Saturday, December 21, 2019

How to determine research potential

(Last update: 19 January 2024)

As professors, we are often on the lookout for graduate/undergraduate students (or junior faculty) with research potential to join our research groups.  We want to encourage these students to pursue graduate studies in order to further advance the field by becoming researchers or professors in the future.

We base our evaluation initially on their grades from the courses they took. Our belief/claim is that the higher the General Weighted Average (GWA) of a student, the higher the research potential.  

Research potential, as described in Costromina et. al. (2014), is a multidimensional and multilayered system of individual psychological traits (motivational, cognitive, and behavioral characteristics) that act together to allow an individual to conduct research activity efficiently and fruitfully.  These traits are described below:


  • Intolerance for ambiguity - capacity to experience positive feelings in new, unstructured, and varied situations
  • Satisfaction in solving problems - capacity to feel gratification from the process of finding ways and means for coping with scientific tasks
  • Intellectual curiosity - the conscious desire to receive information about objects and to enjoy learning
  • Intolerance for novelty - reveals thirst for experimentation, innovations, etc.


  • Flexible thinking - can overcome conventional thinking
  • Critical thinking - capacity to reveal mistakes and inconsistency, to correct errors, justify the validity of hypothesis
  • Logical thinking - ability to use facts and laws to confirm the accuracy of conclusions promptly
  • Quick thinking - ability to understand the situation and to make decisions in a timely manner
  • Original thinking - capacity to propose new, unconventional ideas


  • Self-organization - structuring of a researcher's personal activity to reach objectives
  • Self-control - following research procedures and completing work tasks
  • Adaptability - reduces time necessary to accept the changing conditions of a research task
  • Assertiveness - maintaining stability while working in unstable conditions

Costromina et. al. (2014) conducted a study to compare undergraduates, master's students, and professors along the above dimensions. In their conclusion, they were able to obtain data on the high predictive validity of theoretical abilities in defining students' level of research potential.

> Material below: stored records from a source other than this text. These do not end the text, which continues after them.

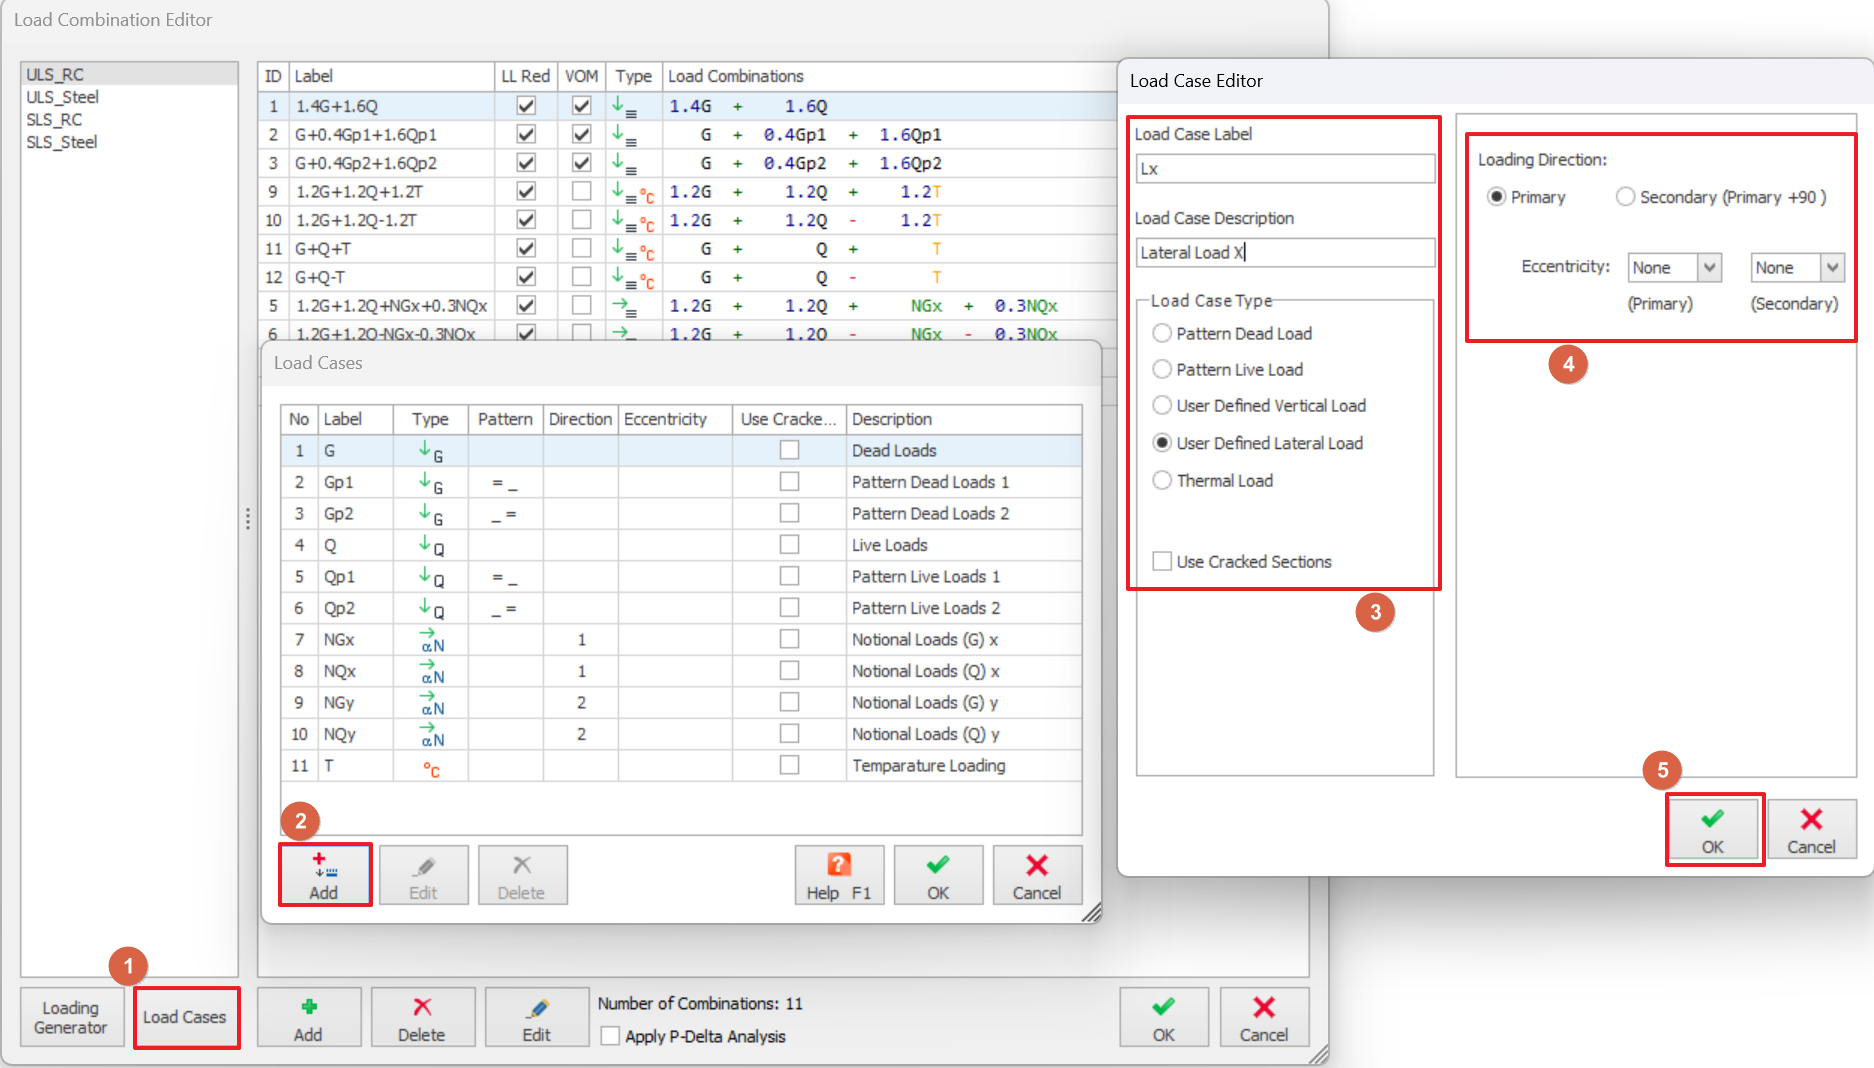
Task: Cancel the Load Case Editor dialog
Action: 1810,830
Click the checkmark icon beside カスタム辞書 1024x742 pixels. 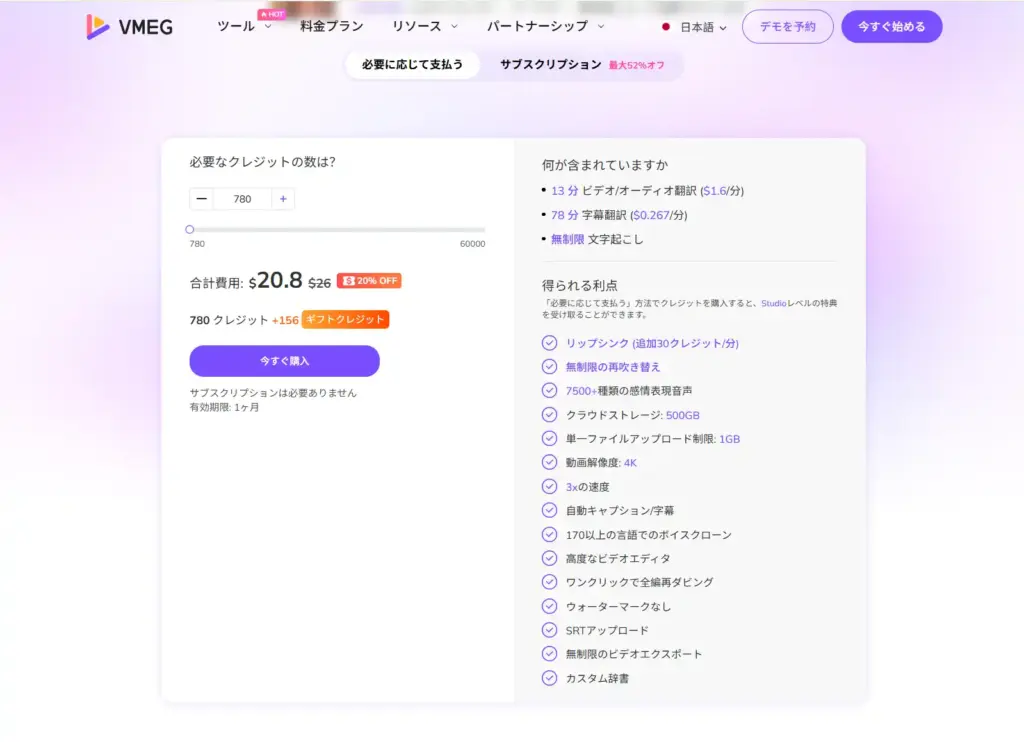[549, 678]
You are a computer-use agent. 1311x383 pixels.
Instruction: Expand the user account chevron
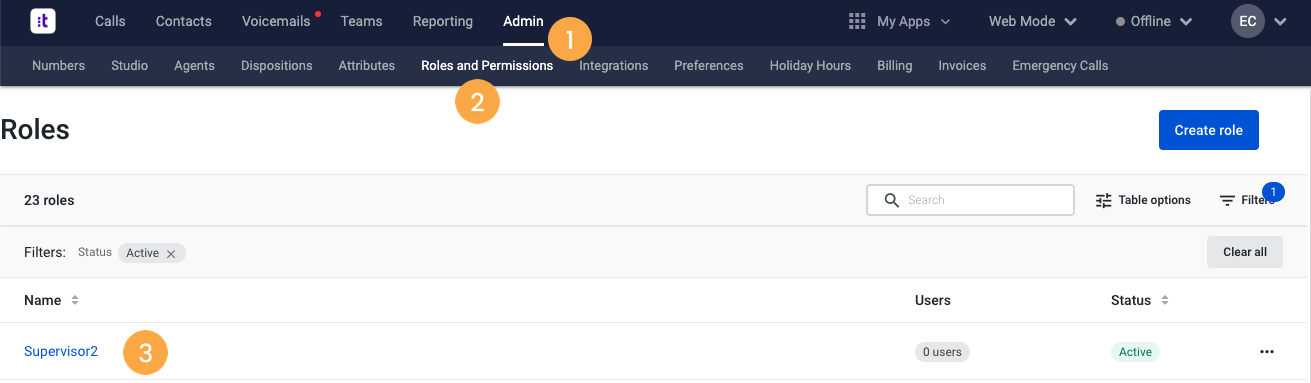[1280, 21]
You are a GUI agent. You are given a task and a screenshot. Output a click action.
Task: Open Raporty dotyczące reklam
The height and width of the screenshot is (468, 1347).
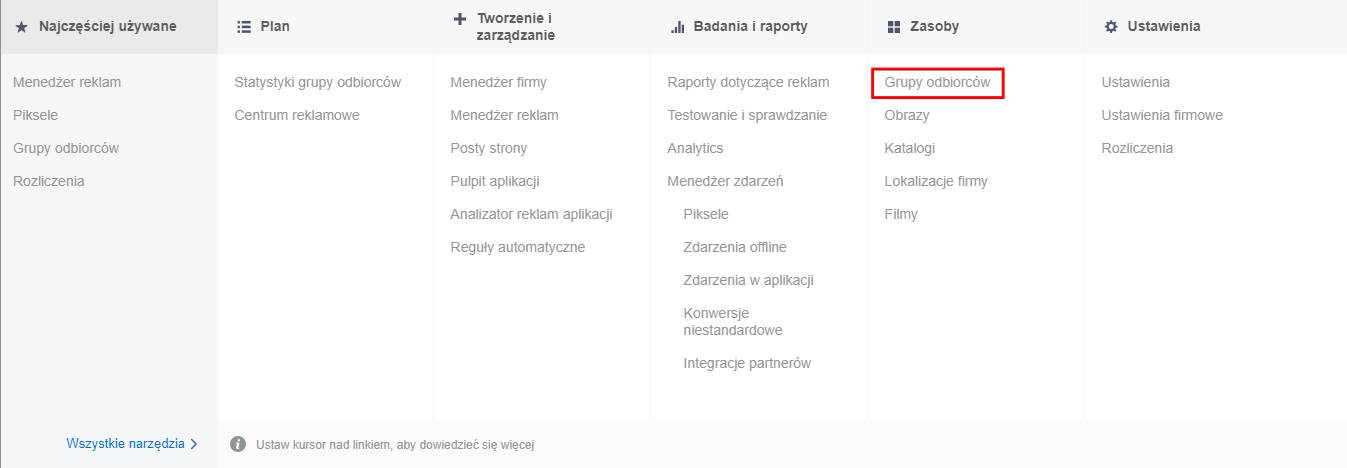coord(748,82)
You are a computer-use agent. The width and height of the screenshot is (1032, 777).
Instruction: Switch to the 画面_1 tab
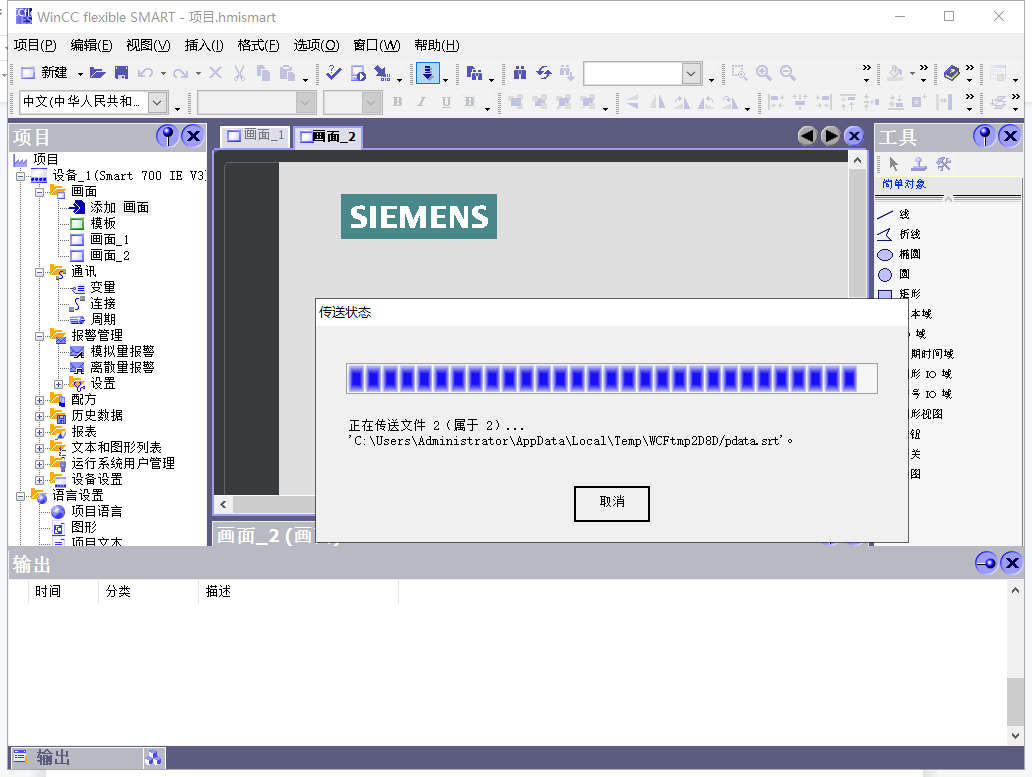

"Theoretical thinking abilities are the aggregate of analytical and synthesizing
skills aimed at identifying common features and qualities of objects, as well as abili-
ties aimed at generalization and abstract thinking. These abilities function at a high
level along with a broad vocabulary range, and they reflect one’s ability to think in
the abstract."

At the undergraduate level, intolerance for novelty, self-control, adaptability, assertiveness and critical thinking are the characteristics that should have been developed, according to the study.

It seems, therefore, that the use of GWA as first screener of a student's research potential is valid. In addition however, a student should also be evaluated based on the traits described above.